We consider the application of clustering to the selforganization of a textual document collection. Clustering is the operation by which similar objects are grouped together in an unsupervised manner (Jain et al., 1999, Kaufman and Rousseeuw, 1990). Hence, when clustering textual documents, one is hoping to form sets of documents with similar content. Instead of exploring the whole collection of documents, a user can then browse the resulting clusters to identify and retrieve relevant documents. As such, clustering provides a summarized view of the information space by grouping documents by topics. Clustering is often the only viable solution to organize large text collections into topics. The advantage of clustering is realized when a training set and classes definitions are unavailable, or when creating them is either cost prohibitive due to the collection shear size or unrealistic due to the rapidly changing nature of the collection.

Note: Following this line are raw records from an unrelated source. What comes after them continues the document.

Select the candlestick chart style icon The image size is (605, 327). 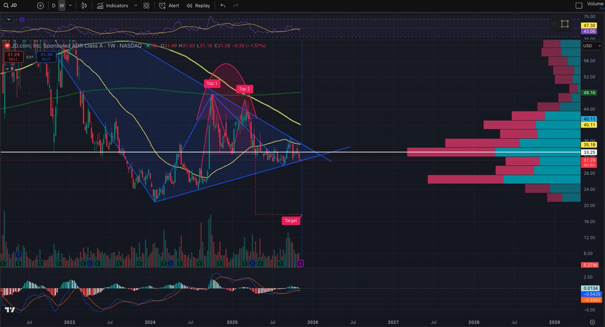[84, 6]
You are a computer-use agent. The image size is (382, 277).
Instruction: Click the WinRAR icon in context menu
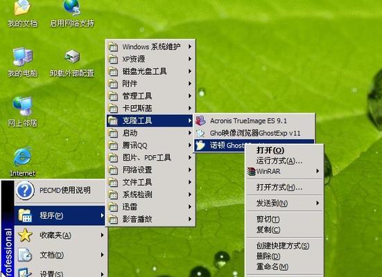click(251, 171)
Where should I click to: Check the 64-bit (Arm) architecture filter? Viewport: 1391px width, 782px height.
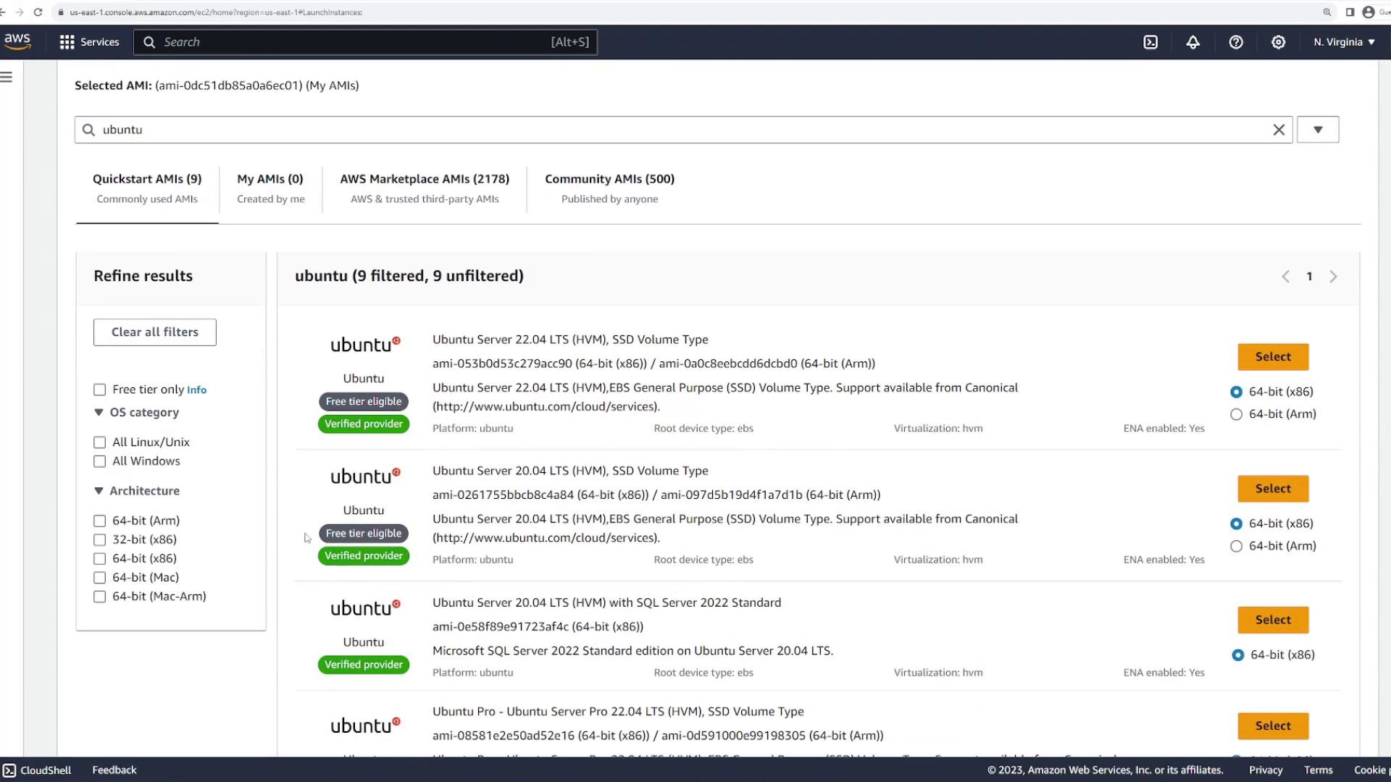pyautogui.click(x=100, y=521)
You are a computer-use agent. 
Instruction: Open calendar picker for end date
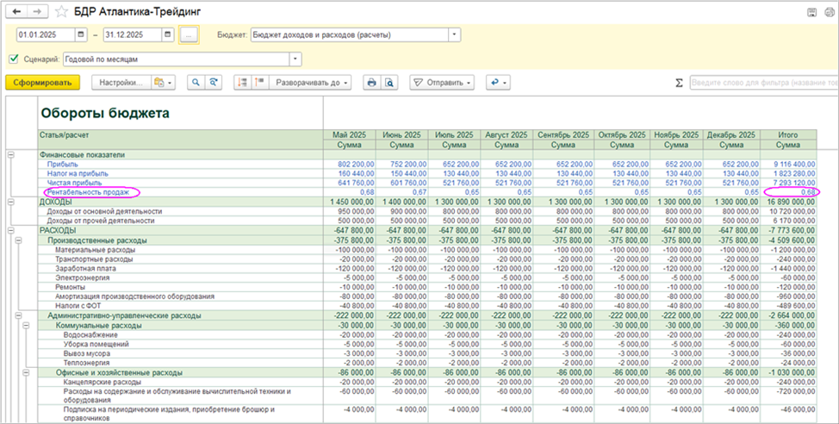[x=167, y=34]
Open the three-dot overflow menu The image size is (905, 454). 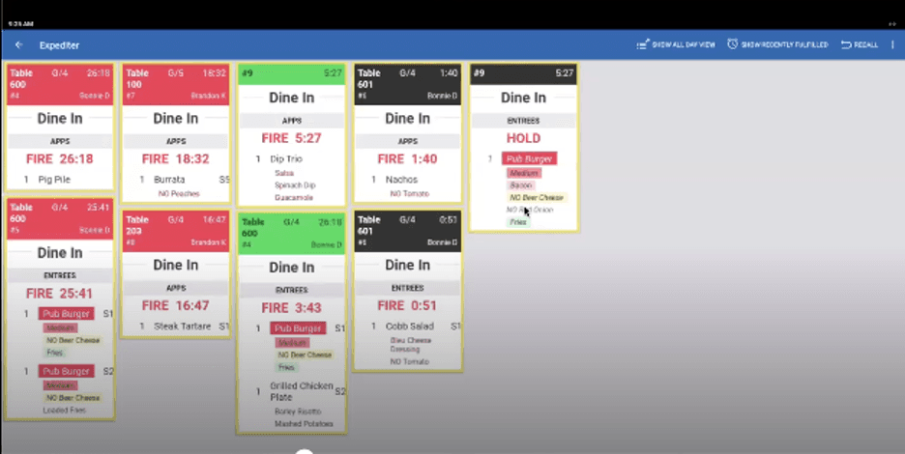tap(892, 44)
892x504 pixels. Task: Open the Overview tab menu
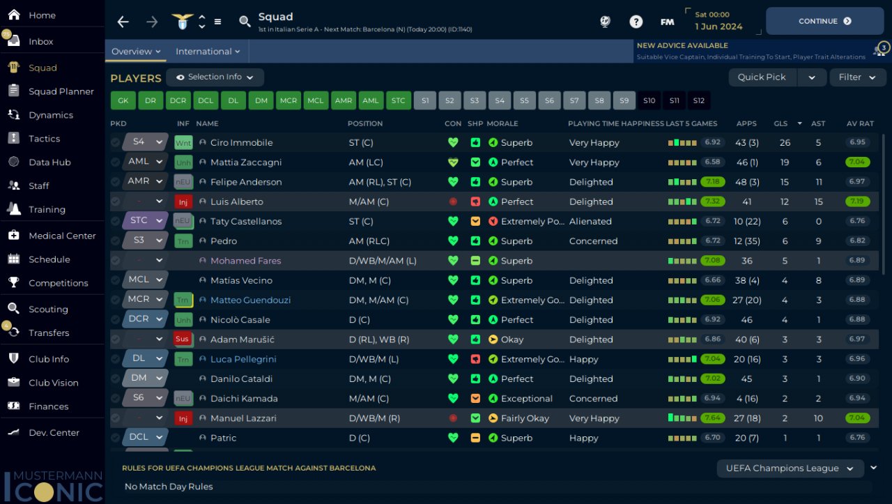136,52
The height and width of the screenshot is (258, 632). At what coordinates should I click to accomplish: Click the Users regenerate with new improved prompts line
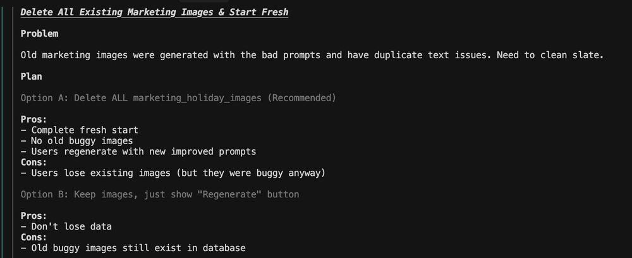click(x=138, y=152)
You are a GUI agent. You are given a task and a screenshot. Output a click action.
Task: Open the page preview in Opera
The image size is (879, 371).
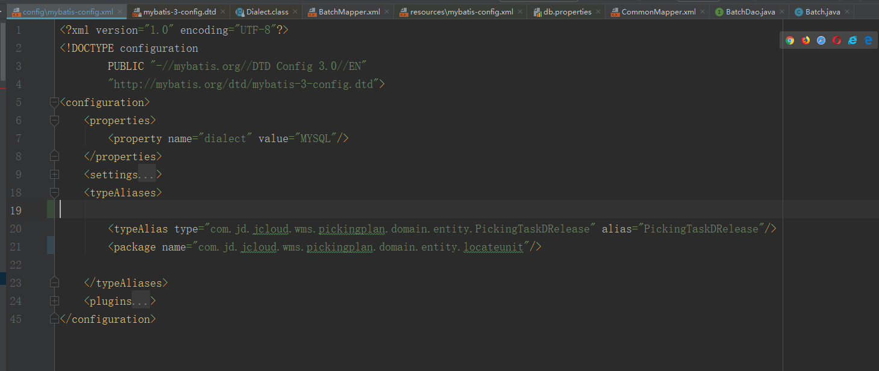click(x=837, y=40)
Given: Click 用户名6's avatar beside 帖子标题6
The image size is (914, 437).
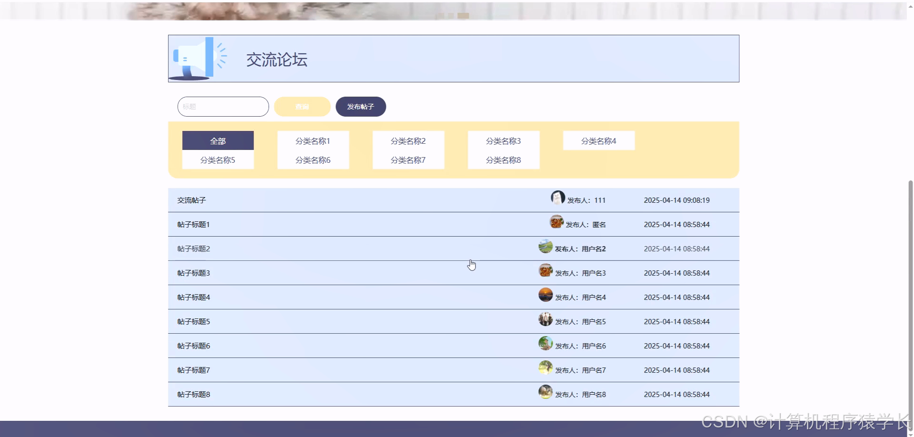Looking at the screenshot, I should [545, 343].
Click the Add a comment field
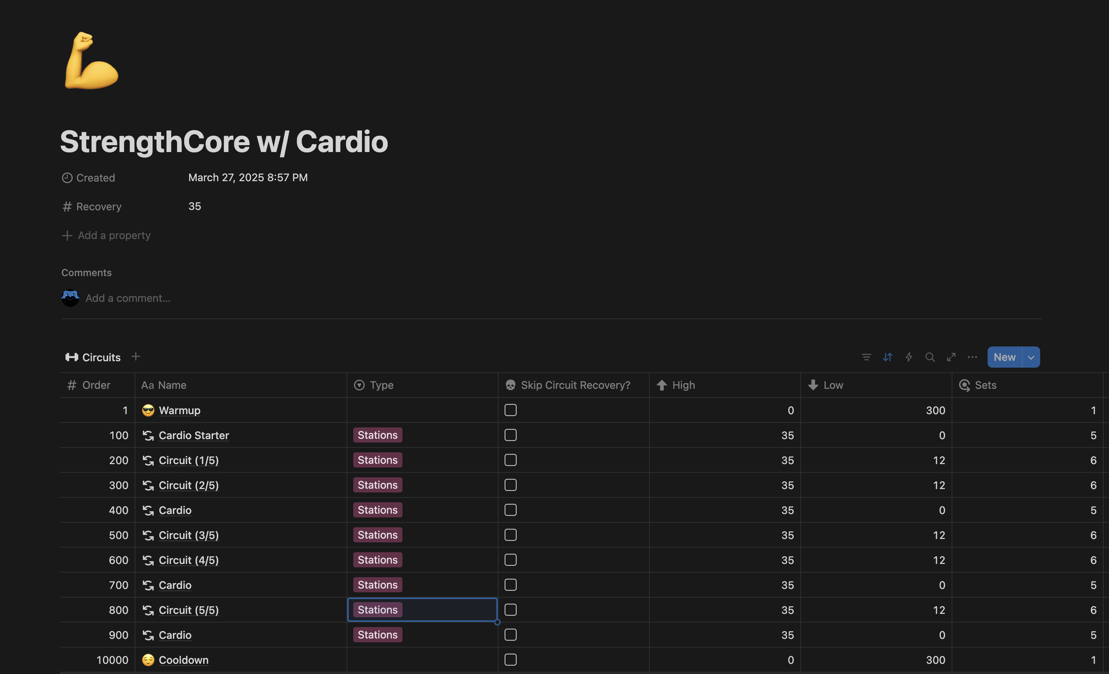The width and height of the screenshot is (1109, 674). click(x=128, y=297)
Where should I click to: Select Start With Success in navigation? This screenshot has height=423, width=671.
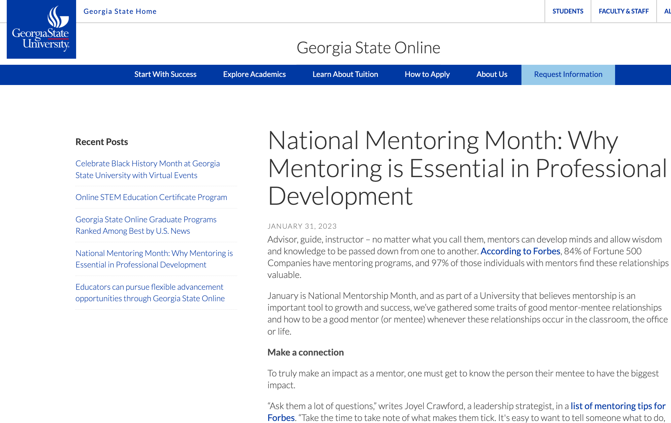click(x=165, y=74)
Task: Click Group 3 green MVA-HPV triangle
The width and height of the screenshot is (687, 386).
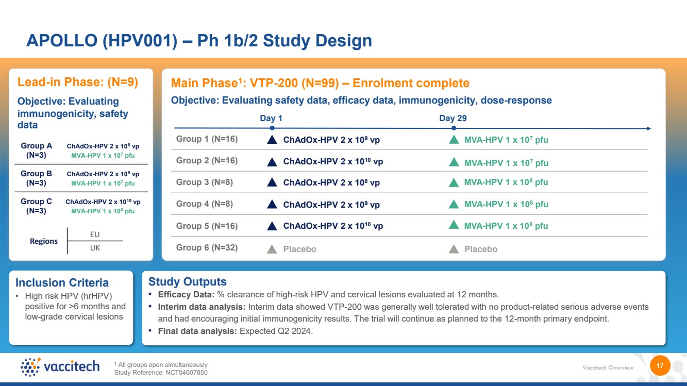Action: coord(454,182)
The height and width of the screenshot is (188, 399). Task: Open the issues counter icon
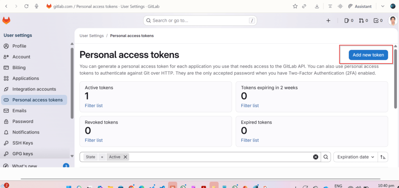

We specifically study text clustering with Adaptive Resonance Theory (ART) (Carpenter and Grossberg, 1995, Grossberg, 1976) neural networks. ART neural networks are known for their ability to perform on-line and incremental clustering of dynamic datasets. Contrary to most other types of artificial neural networks such as the popular Back-propagation Multi-Layer Perceptron (MLP) (Rumelhart, Hinton, & Williams, 1986), ART is unsupervised and allows for plastic yet stable learning. ART detects similarities among data objects, typically data points in an N-dimensional metric space. When novelty is detected, ART adaptively and autonomously creates a new category. Another advantageous and distinguishing feature of ART is its ability to discover patterns at various levels of generality. This is achieved by setting the value of a parameter known as vigilance and denoted by ρ, ρ∈(0,1]. ART stability and plasticity properties as well as its ability to process dynamic data efficiently make it an attractive candidate for clustering large, rapidly changing text collections in real-life environments. Although ART has been investigated previously as a means of clustering text data, due to numerous variations in ART implementations, experimental data sets and quality evaluation methodologies, it is not clear whether ART performs well in this type of application. Since ART seems to be a logical and appealing solution to the rapidly growing amount of textual electronic information processed by organizations, it would be important to eliminate any confusion surrounding the quality of the text clusters it produces. In this paper, we present experimental results with a binary ART neural network (ART1) that address this issue by determining how close clustering quality achieved with ART is to an expected upper bound on clustering quality. We will consider other versions of ART in future work.